## WHAT IS REQUIRED
Decide whether each statement below agrees with the guitar lesson on Blues arpeggios, answering yes or no and quoting the lesson's deciding words. 1. The lesson presents itself as a comprehensive guide to arpeggios in Blues. 2. The simplest form of a dominant Blues in A uses the chords A7, D7, and E7. 3. The arpeggios shown overlap completely with the minor pentatonic scale.
┌─ GIVEN TEXT
First of all let me state that, as the title says, this is just an introduction to using arpeggios in Blues and it's by no means a comprehensive guide (that would require a book or two). My aim is to show how to break out of the pentatonic scale to the ones among you who never used arpeggios, and maybe to give a couple of new ideas to people who already know something about arpeggios.
Ok, let's get started. We consider a standard dominant Blues in A. The chords in the simplest form of a dominant Blues in A are A7, D7, and E7, typically arranged in a 12-bars progression: A A A A7 D D7 A A7 E7 D7 A A7. Most players when faced with soloing over chord progression revert to the use of the familiar pentatonic "box" shape, with a "blue note" added:
Nothing wrong with that, I like this pattern like everyone else, but I think of it as a starting point rather than the the end of all Blues playing. Ok, the first step in learning how to use the arpeggios is to find the arpeggios of the three chords mentioned above (A7, D7, and E7) in a position close to the pentatonic box shape. This way we will be able to transition from the scale to the arpeggio and vice versa with ease.
So let's see the arpeggios of the triads A, D and E that are close to the box shape:
And the arpeggios of A7, D7, and E7 close to the pentatonic box.
I want you to notice how these arpeggios superimpose PARTIALLY with the minor pentatonic scale. Learn how the arpeggios and the scale relate to each other, how they share some notes and not some other. This will be useful when soloing since you will need to jump back and forth between the scale and the arpeggio.
Ok, now that we know the shapes of the arpeggios, how do we use them? You can start by playing the arpeggio of the chord in the backing track, i.e. an A or A7 arpeggio when the A chord is playing, then a D or D7 when the D chord is playing, and an E or E7 when the E chord is playing. Of course, this gets old pretty fast since your playing would most likely be fairly predictable if you just play them up and down. In the following I show three simple ways of using arpeggio shapes in a more creative and interesting way.
1. Use Broken Arpeggios
Let's start with what you should NOT do. Here is how I would usually NOT play an A7 arpeggio on the A7 chord:
While a phrase like this can have its place, it still sounds more "Shred" rather than "Blues". Don't get me wrong, there is nothing bad in shredding, but there have already been lots of articles on how to use sweep arpeggios in shred, and here I'd like to examine a more bluesy and melodic approach to it.
The key idea is to play the arpeggios, but not "in order" from the lowest to the highest note or vice versa. You need to "break" them up by playing the arpeggio notes in a different order, and with a different inflection for each note. Most people fail to realize that when they are first learning about arpeggios, so the erroneously conclude that there is no way of using them soulfully in Blues. Now, an example of what I mean here would be very difficult to convey using only tabs, so I prepared for you a free video (at the top of the page) with some examples. I suggest you have a look at it while using the tabs in this article for reference.
└─
┌─ RECORDS PROVIDED
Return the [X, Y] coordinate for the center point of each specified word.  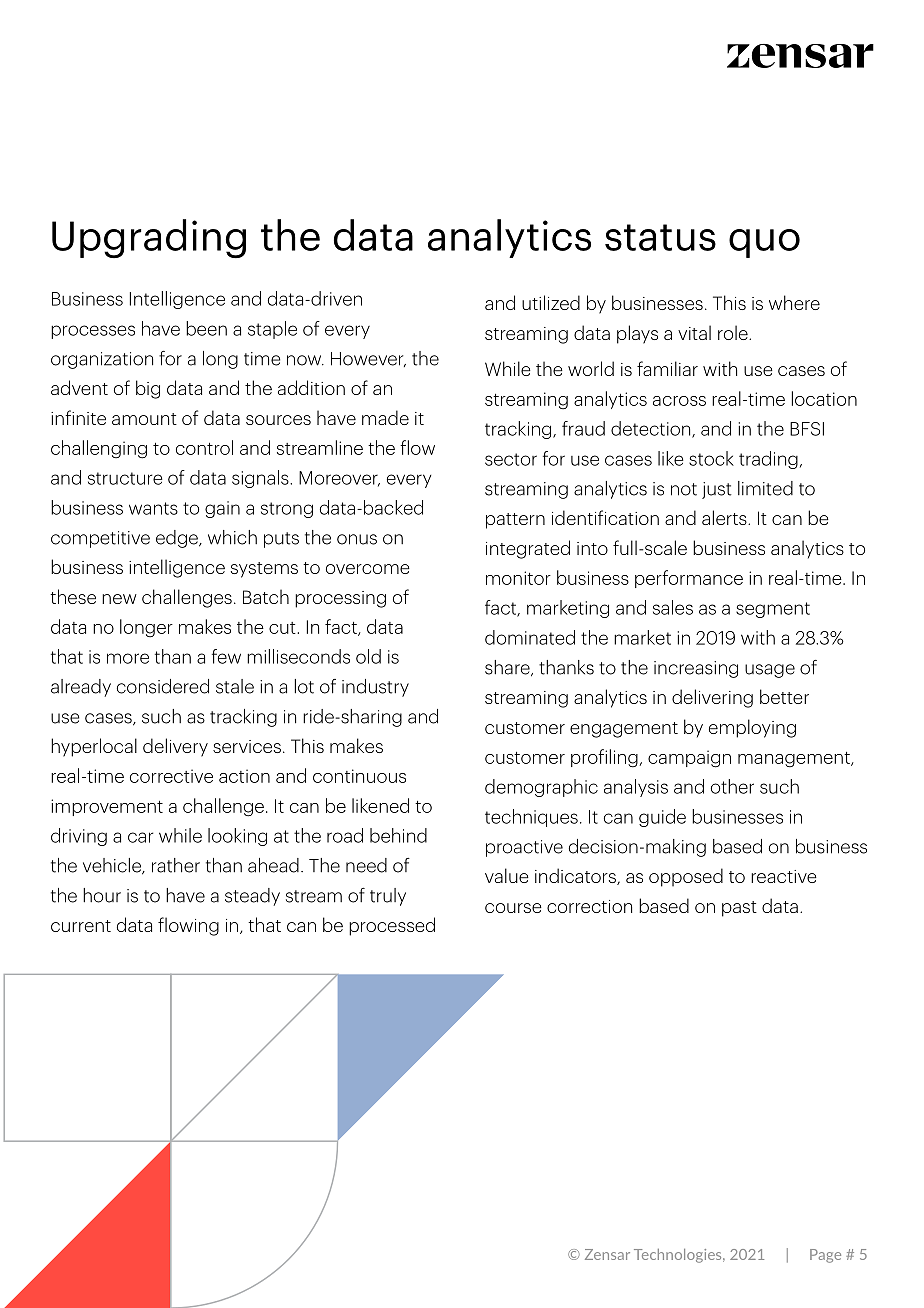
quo [764, 243]
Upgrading [149, 239]
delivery [175, 747]
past [739, 909]
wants [153, 508]
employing [752, 728]
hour [102, 895]
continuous [359, 776]
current [81, 926]
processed [392, 926]
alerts [725, 517]
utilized [551, 302]
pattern [515, 521]
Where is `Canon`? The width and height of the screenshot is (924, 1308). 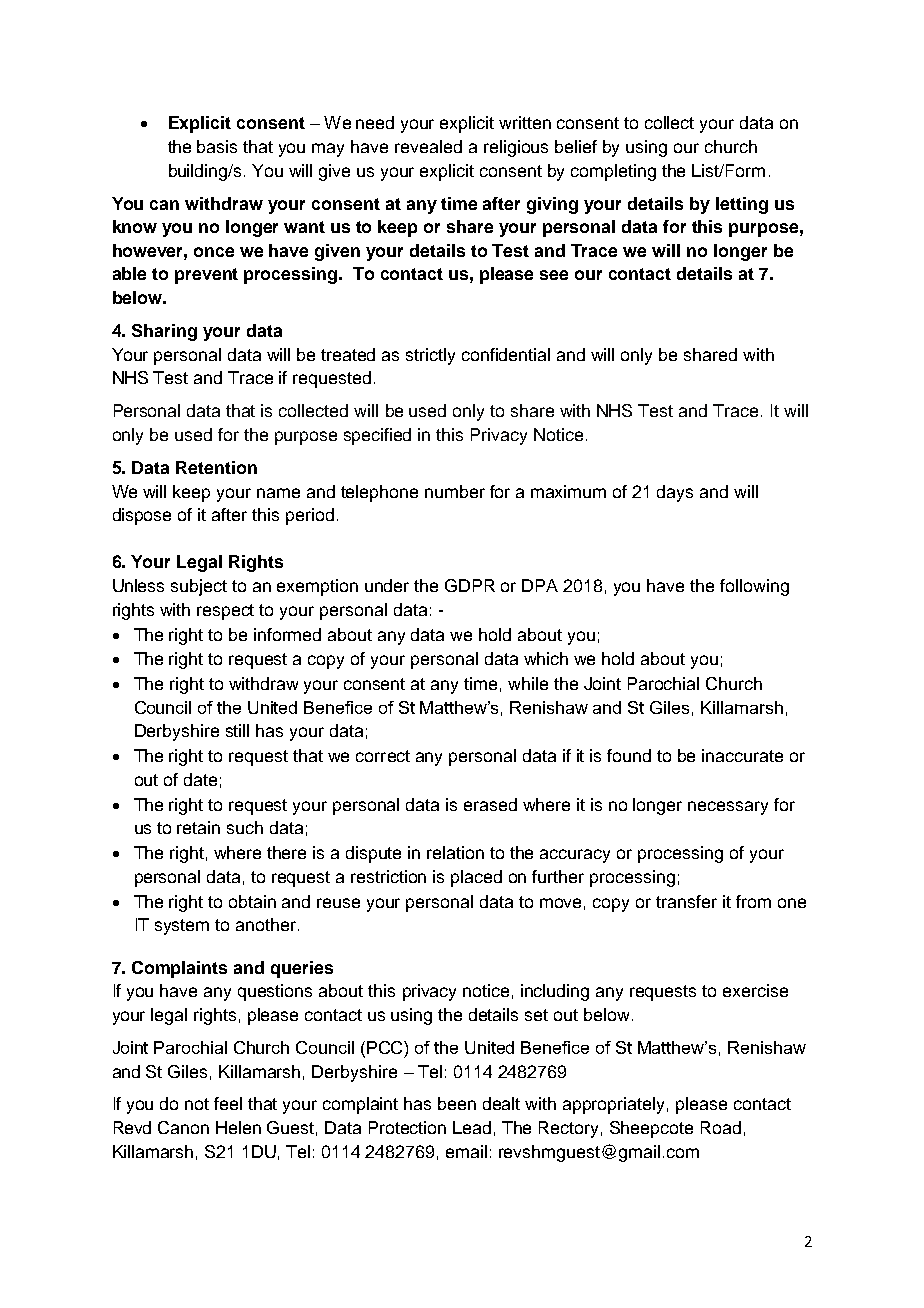 Canon is located at coordinates (183, 1127).
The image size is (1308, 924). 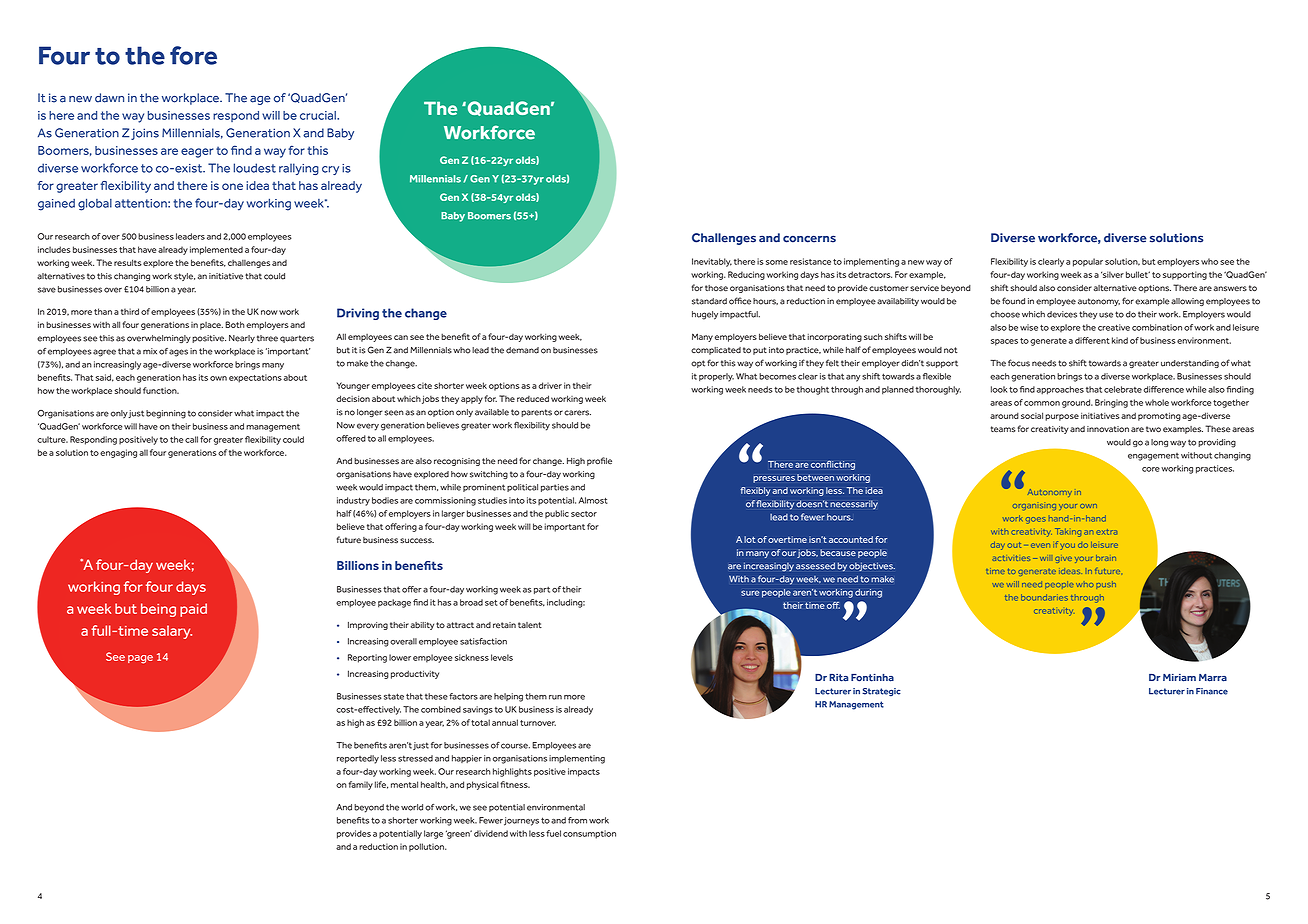 What do you see at coordinates (1108, 429) in the screenshot?
I see `innovation` at bounding box center [1108, 429].
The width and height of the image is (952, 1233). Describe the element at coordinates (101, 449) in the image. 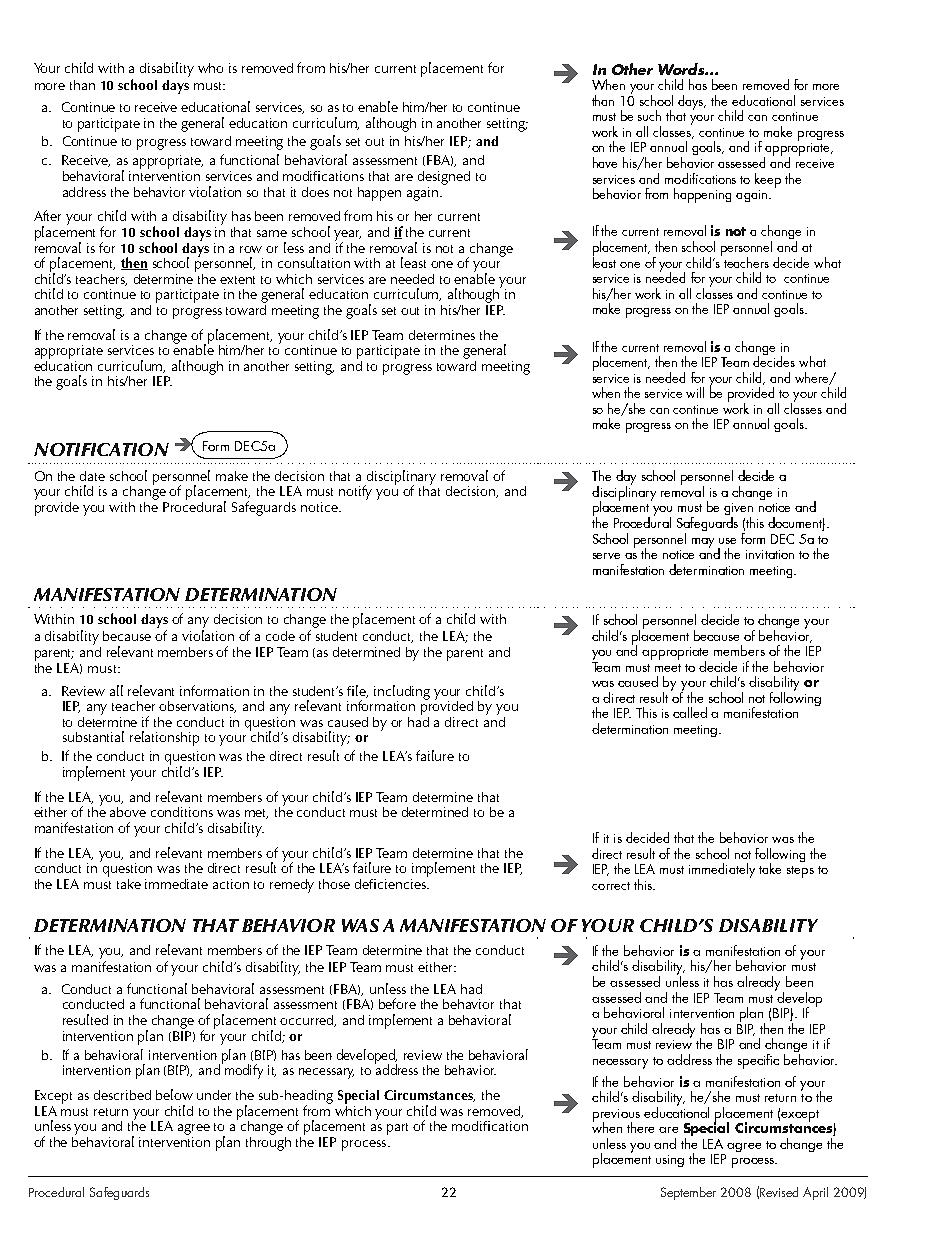

I see `Notification` at that location.
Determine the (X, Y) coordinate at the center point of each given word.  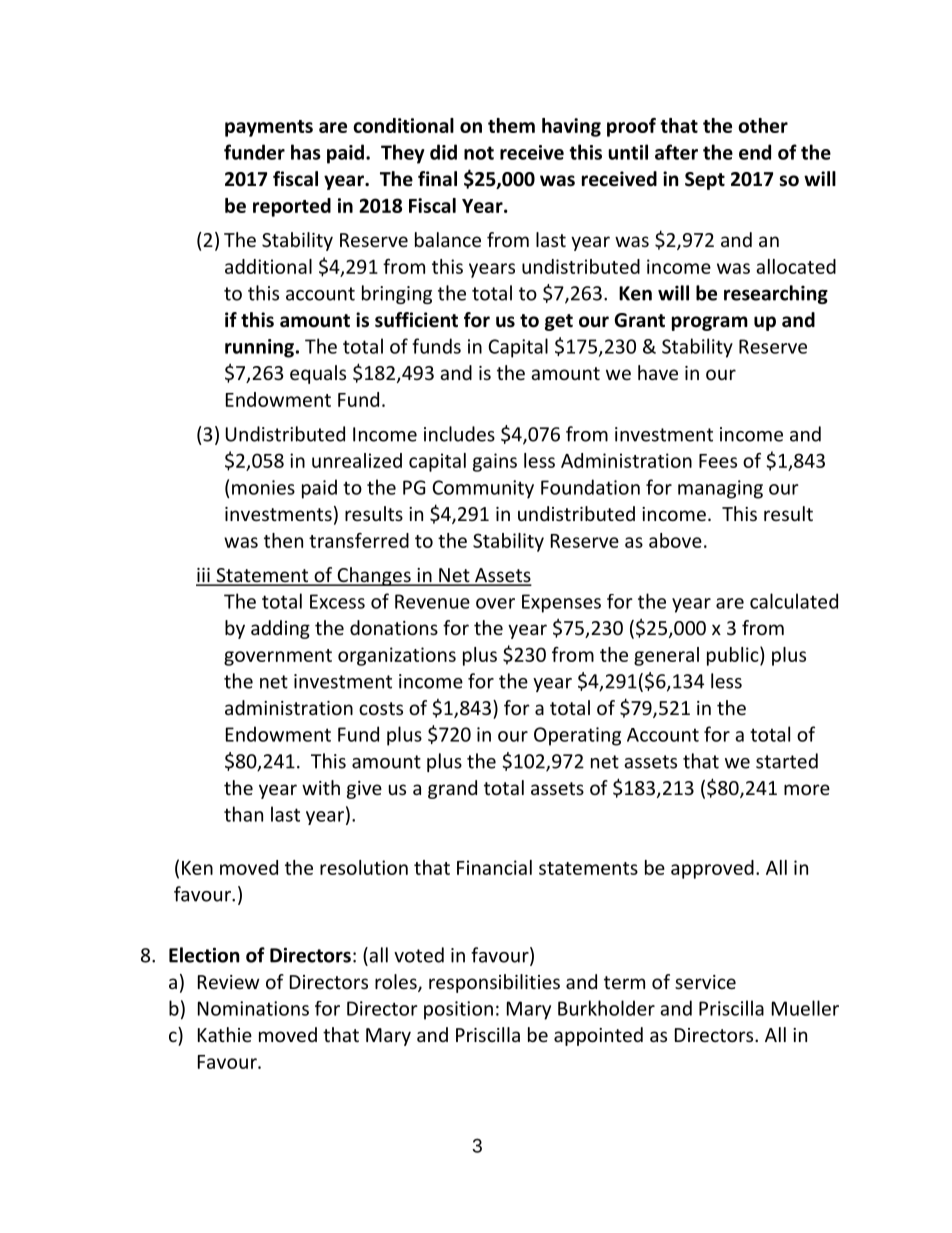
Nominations (253, 1008)
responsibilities (494, 983)
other (763, 125)
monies (263, 487)
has (306, 152)
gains (495, 462)
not (479, 153)
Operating (577, 736)
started (787, 761)
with (321, 787)
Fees (718, 461)
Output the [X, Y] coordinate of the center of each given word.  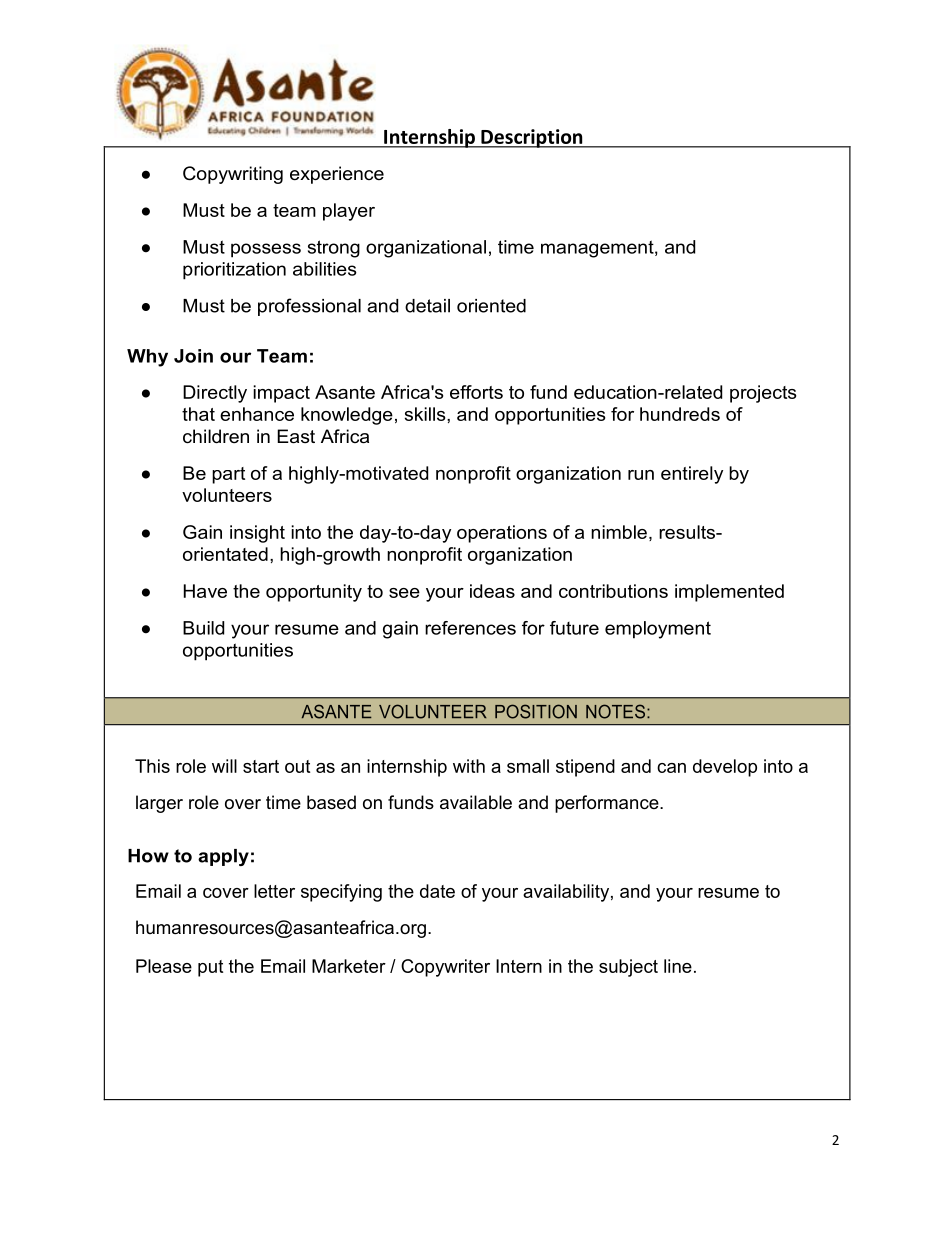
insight [257, 534]
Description [532, 138]
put [210, 968]
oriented [491, 306]
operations [502, 534]
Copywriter [445, 968]
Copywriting [233, 175]
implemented [729, 593]
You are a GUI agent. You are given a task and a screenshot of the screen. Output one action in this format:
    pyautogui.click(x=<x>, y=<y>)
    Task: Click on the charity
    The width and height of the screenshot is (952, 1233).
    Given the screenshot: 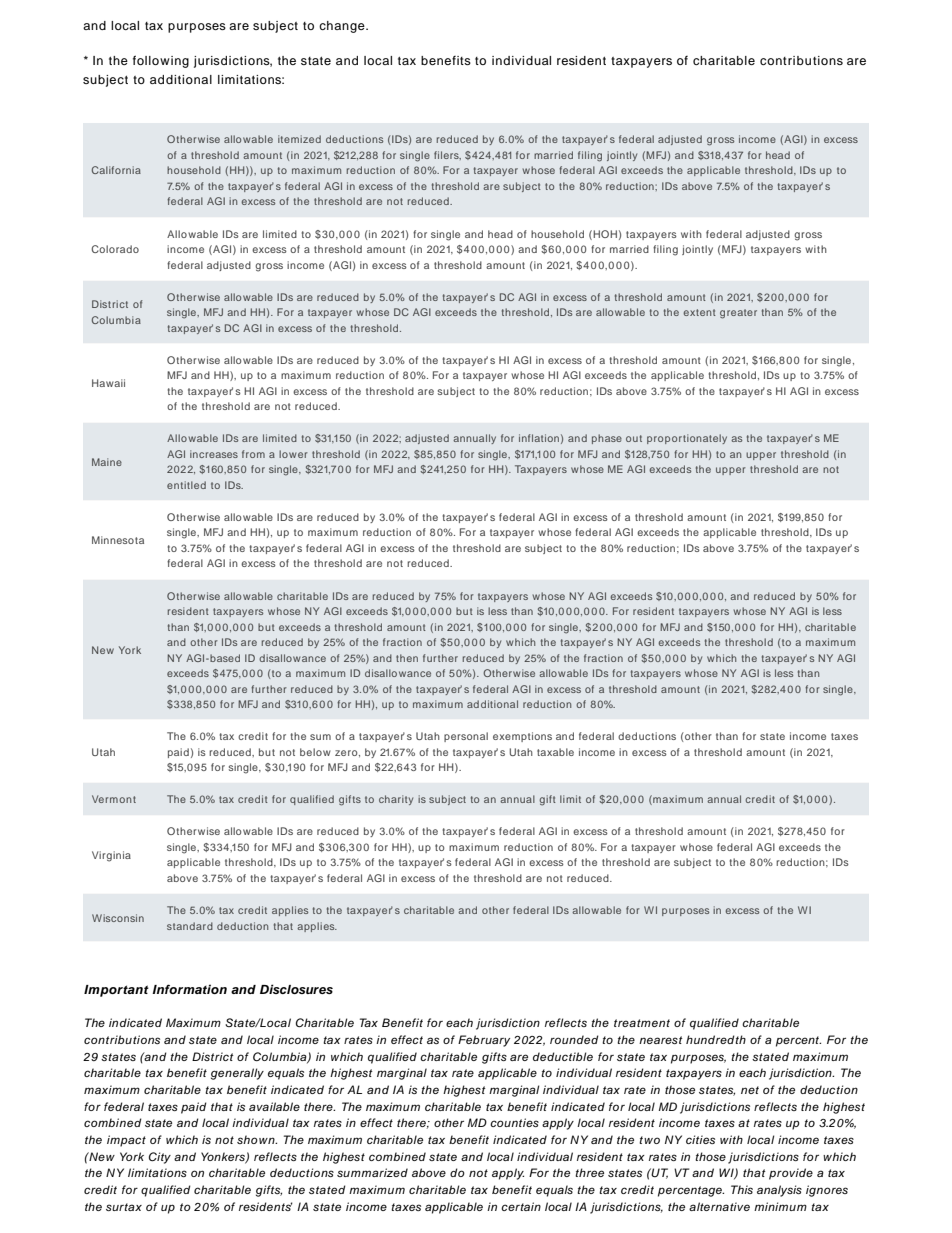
└─
## OUTPUT BELOW
1. No: "it's by no means a comprehensive guide"
2. Yes: "The chords in the simplest form of a dominant Blues in A are A7, D7, and E7"
3. No: "these arpeggios superimpose PARTIALLY with the minor pentatonic scale"